Jupyter notebooks are a favorite among our data scientists. However, we have gone back to plain python scripts for our bigger projects due to a simple reason - one must keep alive the notebook page while running lengthy experiments on a remote server. Due to some rogue windows updates we had a couple of destroyed experiments, which (as these things go), happened at a very inopportune moment.

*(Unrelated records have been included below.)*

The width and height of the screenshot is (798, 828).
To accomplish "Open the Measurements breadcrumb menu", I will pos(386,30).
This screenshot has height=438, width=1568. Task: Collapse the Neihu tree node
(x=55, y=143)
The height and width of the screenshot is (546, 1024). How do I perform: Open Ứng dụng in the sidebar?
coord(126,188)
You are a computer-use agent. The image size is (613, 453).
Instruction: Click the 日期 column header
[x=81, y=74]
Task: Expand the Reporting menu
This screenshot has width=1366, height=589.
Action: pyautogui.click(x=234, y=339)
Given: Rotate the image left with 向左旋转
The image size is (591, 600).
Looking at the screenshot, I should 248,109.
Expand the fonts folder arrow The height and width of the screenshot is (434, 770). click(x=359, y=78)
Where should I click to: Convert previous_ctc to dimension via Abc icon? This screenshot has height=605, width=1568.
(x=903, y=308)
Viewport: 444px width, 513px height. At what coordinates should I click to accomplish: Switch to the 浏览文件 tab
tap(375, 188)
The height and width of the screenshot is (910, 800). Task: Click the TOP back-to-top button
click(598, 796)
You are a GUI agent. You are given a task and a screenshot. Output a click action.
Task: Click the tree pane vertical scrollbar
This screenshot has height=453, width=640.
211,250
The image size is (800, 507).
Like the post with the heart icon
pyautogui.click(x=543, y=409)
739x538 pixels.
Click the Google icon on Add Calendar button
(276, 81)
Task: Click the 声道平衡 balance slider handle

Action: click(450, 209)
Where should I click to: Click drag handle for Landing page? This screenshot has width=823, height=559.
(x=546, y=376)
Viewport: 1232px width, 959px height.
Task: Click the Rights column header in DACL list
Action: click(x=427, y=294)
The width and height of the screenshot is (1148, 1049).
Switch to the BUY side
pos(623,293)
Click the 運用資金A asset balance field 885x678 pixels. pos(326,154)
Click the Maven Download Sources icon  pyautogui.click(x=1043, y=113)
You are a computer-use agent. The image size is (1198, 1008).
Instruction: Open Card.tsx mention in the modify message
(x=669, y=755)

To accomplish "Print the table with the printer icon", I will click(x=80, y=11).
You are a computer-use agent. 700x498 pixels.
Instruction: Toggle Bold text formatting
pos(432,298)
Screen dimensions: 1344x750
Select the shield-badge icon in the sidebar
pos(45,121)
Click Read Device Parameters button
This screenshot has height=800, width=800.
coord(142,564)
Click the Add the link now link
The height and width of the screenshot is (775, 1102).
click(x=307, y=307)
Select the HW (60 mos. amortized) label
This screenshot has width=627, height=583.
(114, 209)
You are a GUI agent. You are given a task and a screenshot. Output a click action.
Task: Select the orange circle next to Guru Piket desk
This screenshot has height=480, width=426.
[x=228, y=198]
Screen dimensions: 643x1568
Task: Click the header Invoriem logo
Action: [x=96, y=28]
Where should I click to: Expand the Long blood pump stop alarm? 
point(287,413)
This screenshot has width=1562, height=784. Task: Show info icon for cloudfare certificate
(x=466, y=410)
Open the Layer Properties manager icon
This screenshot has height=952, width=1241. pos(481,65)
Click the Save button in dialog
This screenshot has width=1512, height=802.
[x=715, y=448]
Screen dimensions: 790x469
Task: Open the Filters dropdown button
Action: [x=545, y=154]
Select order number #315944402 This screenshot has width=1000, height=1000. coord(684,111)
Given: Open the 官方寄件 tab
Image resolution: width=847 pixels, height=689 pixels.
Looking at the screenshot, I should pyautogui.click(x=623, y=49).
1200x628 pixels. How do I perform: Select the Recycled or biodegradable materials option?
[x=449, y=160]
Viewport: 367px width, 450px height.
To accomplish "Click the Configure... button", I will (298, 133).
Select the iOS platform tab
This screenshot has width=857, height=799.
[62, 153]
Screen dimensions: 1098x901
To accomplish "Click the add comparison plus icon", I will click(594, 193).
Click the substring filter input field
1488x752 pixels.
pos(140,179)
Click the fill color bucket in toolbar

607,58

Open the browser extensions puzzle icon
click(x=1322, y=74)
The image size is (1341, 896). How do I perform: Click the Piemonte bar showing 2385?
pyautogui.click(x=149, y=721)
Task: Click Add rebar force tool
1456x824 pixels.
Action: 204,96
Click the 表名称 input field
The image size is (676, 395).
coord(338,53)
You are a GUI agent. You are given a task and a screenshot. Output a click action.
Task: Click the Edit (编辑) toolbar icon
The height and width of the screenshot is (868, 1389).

OTOH for quick experiments notebooks are great, although I feel like the more modern the GUI the farther back we go in terms of experience. The latest updates to visual studio code's Jupyter extension for example have turned this into a thoroughly frustrating experience for the visually impaired - gray-on-gray-on-gray text and even more gray and transparent thin lines that are supposed to clearly mark where a cell ends and where the output begins. Unfortunately no amount of fiddling with the color scheme could fix these 'design' choices...

Jugurtha4y ago

>However, we have gone back to plain python scripts for our bigger projects due to a simple reason - one must keep alive the notebook page while running lengthy experiments on a remote server.

Known issue (it's a six year old issue IIRC). They're working on it if I'm not mistaken. They're also working on real-time collaboration.

Plug: We have long-running notebook scheduling in the background and the output is streamed and saved whether you close your browser or visit from another device.

We run the notebooks on your own Kubernetes cluster on GCP's GKE, AWS' EKS, Azure's AKS, DigitalOcean, and pretty much anything.

https://iko.ai/static/assets/img/landing/async-notebook-on-c...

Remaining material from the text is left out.